When You Test Determines What You Measure
Traffic Patterns (From Our Platform Data)
- 5AM–9AM: 10–20% above average. Best clean baseline.
- 7PM–11PM: 15–35% below early morning. Peak congestion. ISP under-provisioning most visible.
- 11PM–2AM: Near-baseline. Much better than evening.
The ISP Accountability Test Protocol
- Morning Baseline (6AM–8AM): 3 tests averaged. Should hit 80–95% of plan speed.
- Evening Stress (8PM–10PM): 3 tests averaged. Compare to morning.
- If gap exceeds 40% consistently for 5–7 days → document and contact ISP for credit or technician visit.
By Connection Type
- Fiber: Only 5–10% variance peak vs off-peak. Best infrastructure.
- Cable: 20–40% variance. You share a node with 200–500 neighbors.
- DSL: Bottleneck is copper distance, not ISP congestion.
Single best test time: 9PM on a weeknight. If acceptable — your connection is genuinely good. If not — you have documented evidence of an issue.
Frequently Asked Questions
What time of day gives the most accurate speed test?
Early morning (5-8 AM) gives the highest speeds because network utilization is at its lowest. This represents your plan’s technical ceiling. Evening hours (7-10 PM) give the most realistic everyday speeds because that’s when your ISP’s infrastructure is under real load from all subscribers simultaneously. Run tests at both times and compare — if evening speeds are more than 30% below morning speeds, your ISP has congestion issues on your local segment.

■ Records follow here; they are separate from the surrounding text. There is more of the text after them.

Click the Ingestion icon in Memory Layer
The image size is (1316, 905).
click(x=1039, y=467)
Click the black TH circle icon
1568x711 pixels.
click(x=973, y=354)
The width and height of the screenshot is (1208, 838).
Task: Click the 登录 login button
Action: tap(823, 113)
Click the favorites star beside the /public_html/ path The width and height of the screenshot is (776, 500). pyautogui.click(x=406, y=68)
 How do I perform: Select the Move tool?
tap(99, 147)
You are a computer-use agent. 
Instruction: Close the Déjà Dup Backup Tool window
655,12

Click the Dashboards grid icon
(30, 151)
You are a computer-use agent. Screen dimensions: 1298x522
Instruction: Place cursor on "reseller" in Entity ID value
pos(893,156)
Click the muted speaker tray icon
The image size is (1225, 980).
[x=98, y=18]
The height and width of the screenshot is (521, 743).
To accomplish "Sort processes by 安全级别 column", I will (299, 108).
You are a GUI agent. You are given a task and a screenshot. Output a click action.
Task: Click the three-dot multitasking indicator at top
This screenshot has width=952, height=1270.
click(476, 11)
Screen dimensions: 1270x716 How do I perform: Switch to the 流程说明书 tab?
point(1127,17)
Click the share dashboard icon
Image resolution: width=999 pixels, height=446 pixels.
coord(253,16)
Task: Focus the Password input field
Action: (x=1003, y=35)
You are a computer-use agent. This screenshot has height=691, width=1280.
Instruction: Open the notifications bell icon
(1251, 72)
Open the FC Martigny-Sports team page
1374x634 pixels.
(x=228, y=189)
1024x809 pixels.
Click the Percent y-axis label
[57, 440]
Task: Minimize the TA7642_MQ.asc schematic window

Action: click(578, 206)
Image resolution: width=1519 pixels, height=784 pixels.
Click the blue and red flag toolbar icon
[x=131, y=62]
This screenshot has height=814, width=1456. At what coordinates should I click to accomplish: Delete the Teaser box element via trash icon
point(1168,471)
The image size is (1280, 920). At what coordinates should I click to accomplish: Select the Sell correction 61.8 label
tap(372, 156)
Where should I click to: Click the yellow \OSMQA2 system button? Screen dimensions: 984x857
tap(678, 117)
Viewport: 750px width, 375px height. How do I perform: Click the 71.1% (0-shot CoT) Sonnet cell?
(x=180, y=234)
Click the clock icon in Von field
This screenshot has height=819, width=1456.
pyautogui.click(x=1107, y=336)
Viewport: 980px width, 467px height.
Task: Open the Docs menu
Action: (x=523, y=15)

Should I test speed with other devices disconnected?
Yes, if you want to measure your raw internet plan capacity. Disconnect other devices (or at minimum ensure they’re not actively downloading or streaming) before running the test. If you want to measure your realistic everyday speed including your household’s background usage, leave everything running and test at your normal peak-usage time. Both measurements are useful for different purposes.